Un tel projet éducatif renvoie à la connaissance de soi, à la prise de conscience et à la valorisation de son potentiel, à l'amélioration de sa qualité de vie et à la réalisation de ses aspirations et de ses passions, etc. Il comprend un « travail » sur soi pour améliorer ses performances scolaires (apprendre à apprendre pour mieux mémoriser, communiquer, s’organiser, gérer son temps,..), une prise de conscience de son rapport au Savoir, à l’école ou à la culture, et une transformation de soi, à la fois pour se défaire de certains aspects négatifs (phobie, anxiété, timidité,..) et aller vers de meilleures confiance et estime de soi et vers une clarification des valeurs que l’on souhaite porter.

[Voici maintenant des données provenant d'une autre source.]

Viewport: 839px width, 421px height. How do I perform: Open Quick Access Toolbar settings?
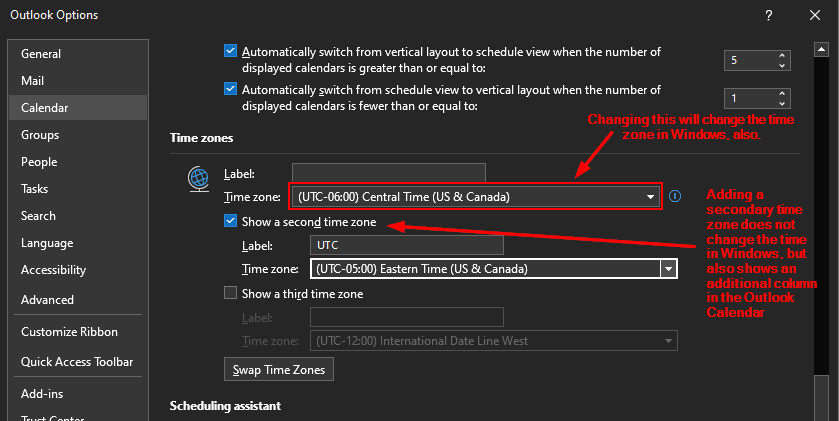tap(77, 362)
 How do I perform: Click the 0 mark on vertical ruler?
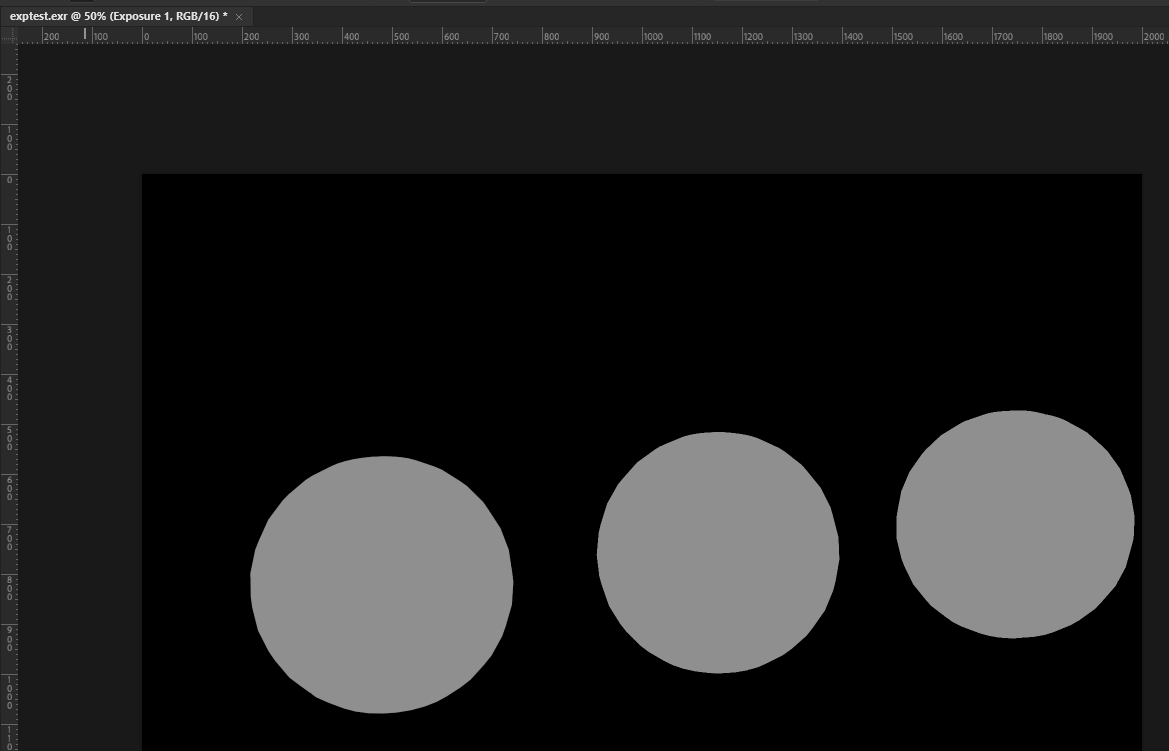(x=10, y=180)
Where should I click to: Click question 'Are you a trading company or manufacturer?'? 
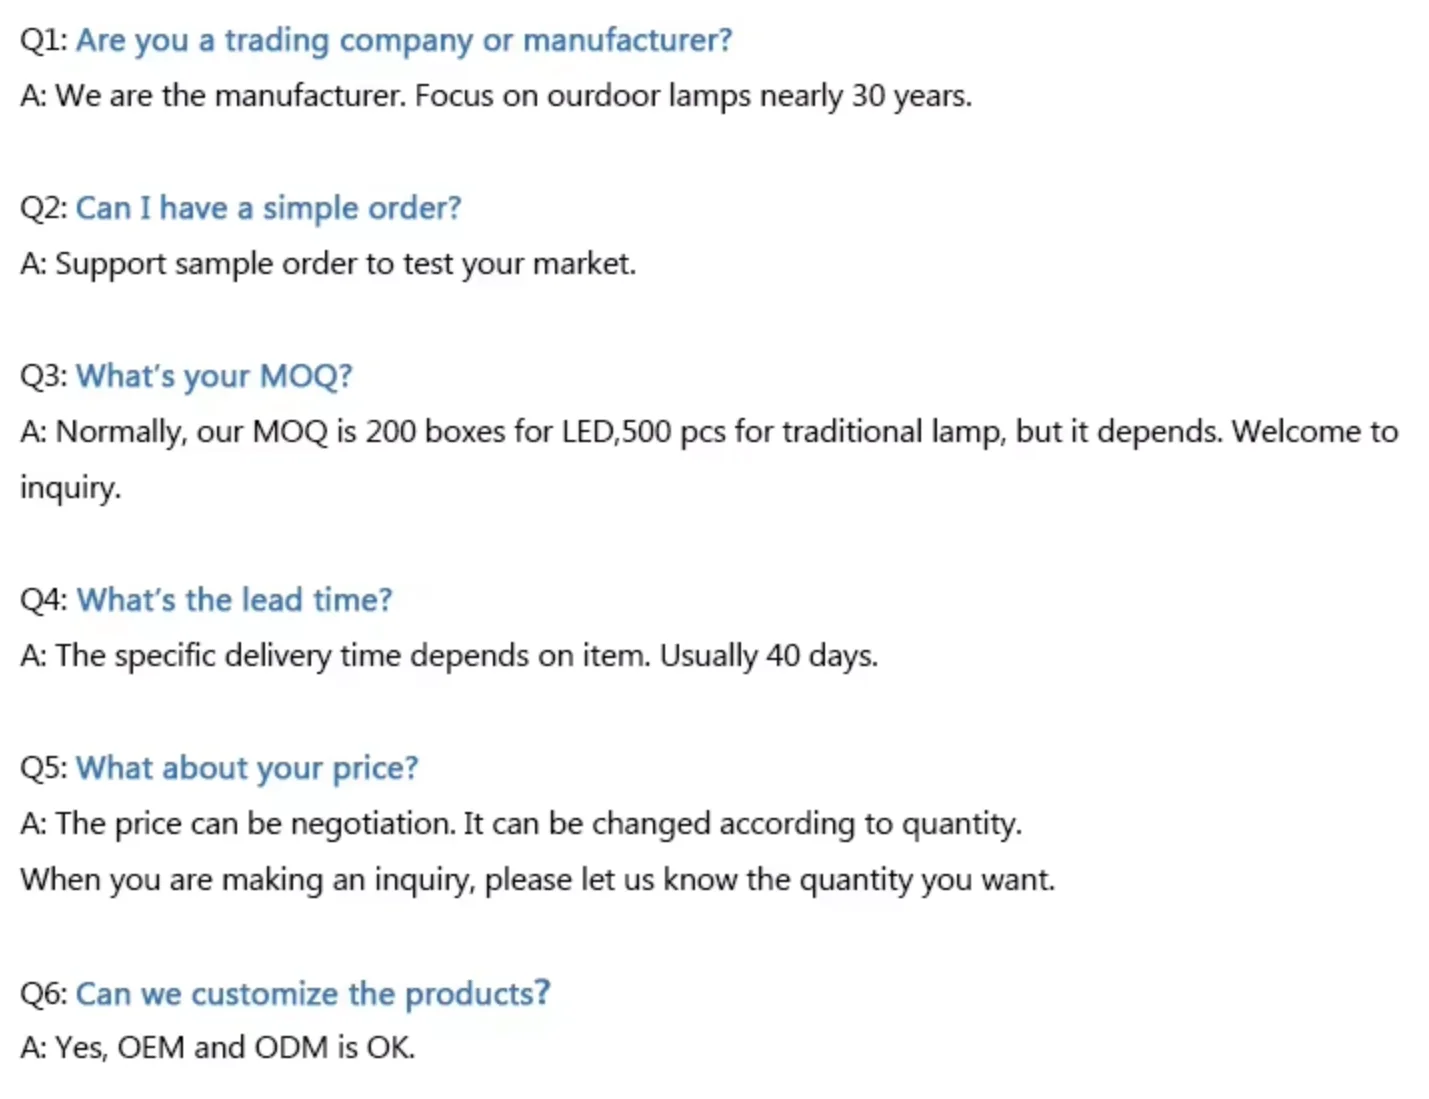point(404,41)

Sur tous ces plans, se pose en premier la question de la formation des enseignants et des cadres de l’éducation (directeurs, conseillers, inspecteurs..). Rien ne peut se faire si ceux-ci ne s'approprient pas une ECM vivante, si les valeurs -celles de la république, celles de la démocratie, celles du vivre ensemble- ne font pas explicitement partie de la culture de l’école, encore moins s’ils ne sont pas formés à accompagner l’émergence d’une personne. Ce sont ces questions « vives » que devrait traiter en priorité une Commission de l’Education.
[1] Bien sûr l’éducation reste l’apanage des familles. Toutefois dans une société complexe où la famille est souvent dépassée, on ne peut plus faire l’impasse d’une synergie famille-école.
[2] N’oublions pas qu’ils sont plus de 150 000 par an. Heureusement que tous ne sombrent pas dans la délinquance ou l’intégrisme.